◆ **Exercise**
Would you please give the entries again word for word, with no images in your copy?

[Task input]

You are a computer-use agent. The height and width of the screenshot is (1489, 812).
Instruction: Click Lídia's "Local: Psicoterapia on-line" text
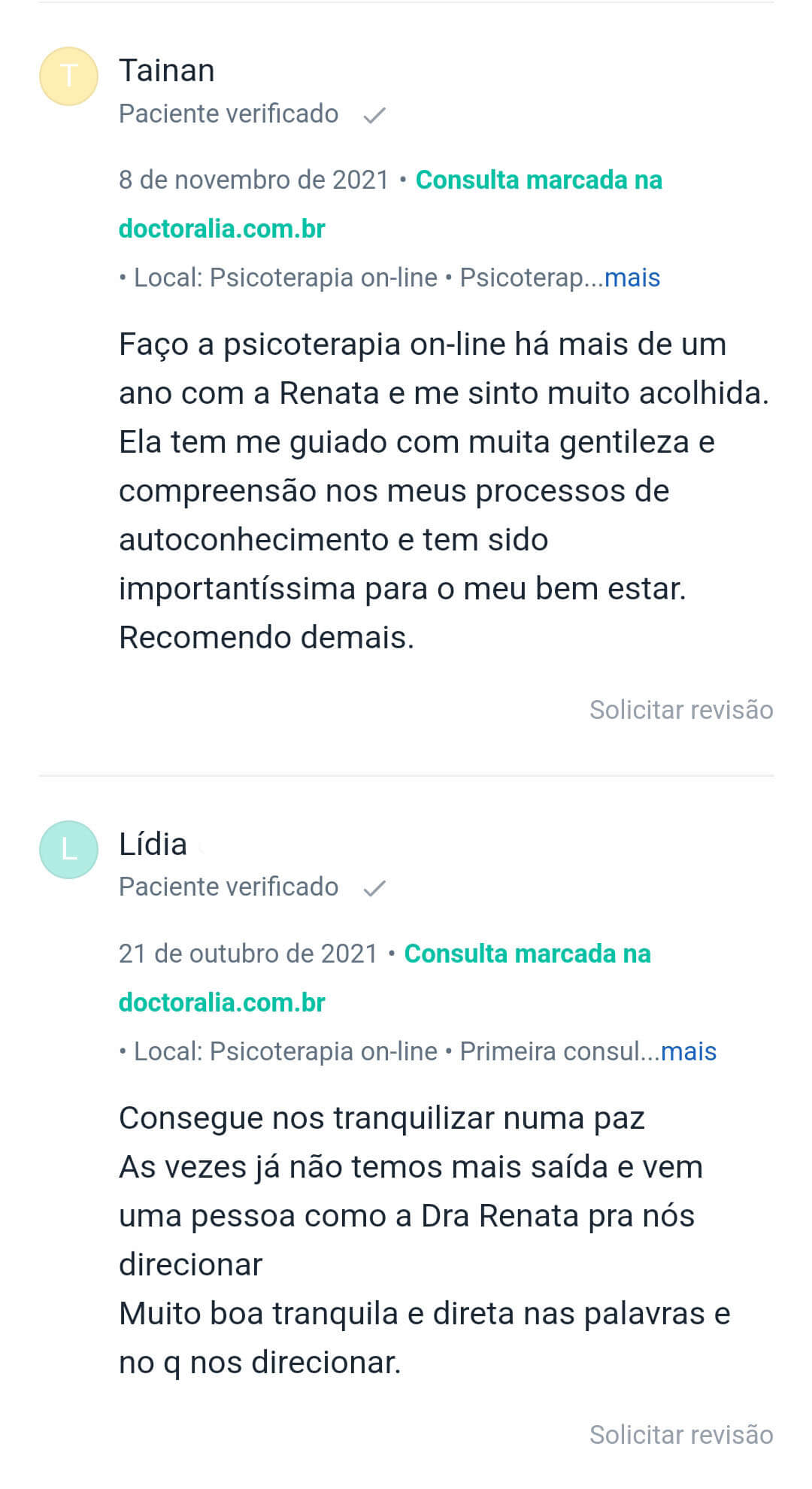point(285,1051)
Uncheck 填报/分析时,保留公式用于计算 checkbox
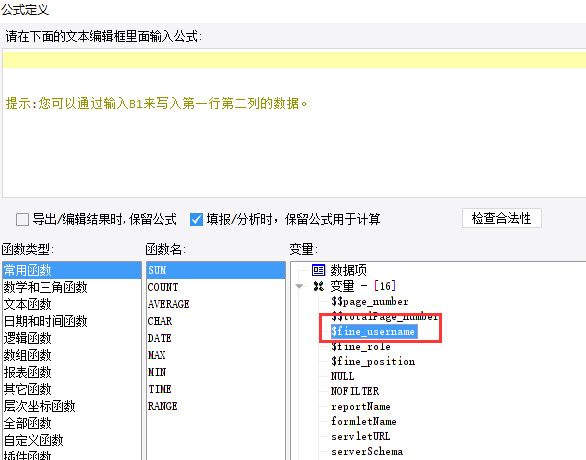 [x=196, y=219]

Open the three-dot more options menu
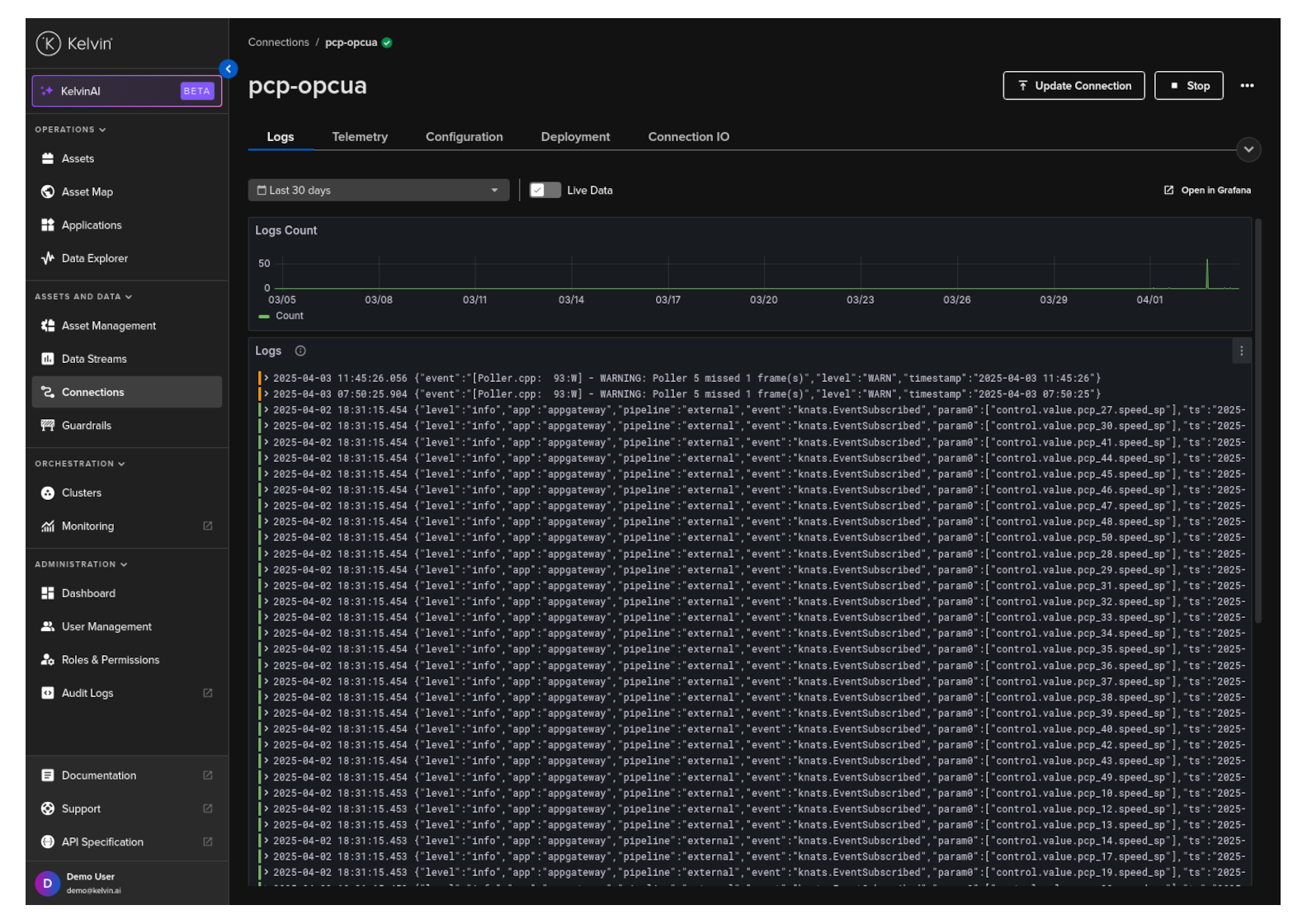(1247, 86)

[/Task input]

◆ **Result below**
You are a computer-use agent. The height and width of the screenshot is (1489, 812).
Instruction: Click Lídia's "Local: Psicoterapia on-line" text
point(285,1051)
Uncheck 填报/分析时,保留公式用于计算 checkbox
 [x=196, y=219]

Open the three-dot more options menu
(1247, 86)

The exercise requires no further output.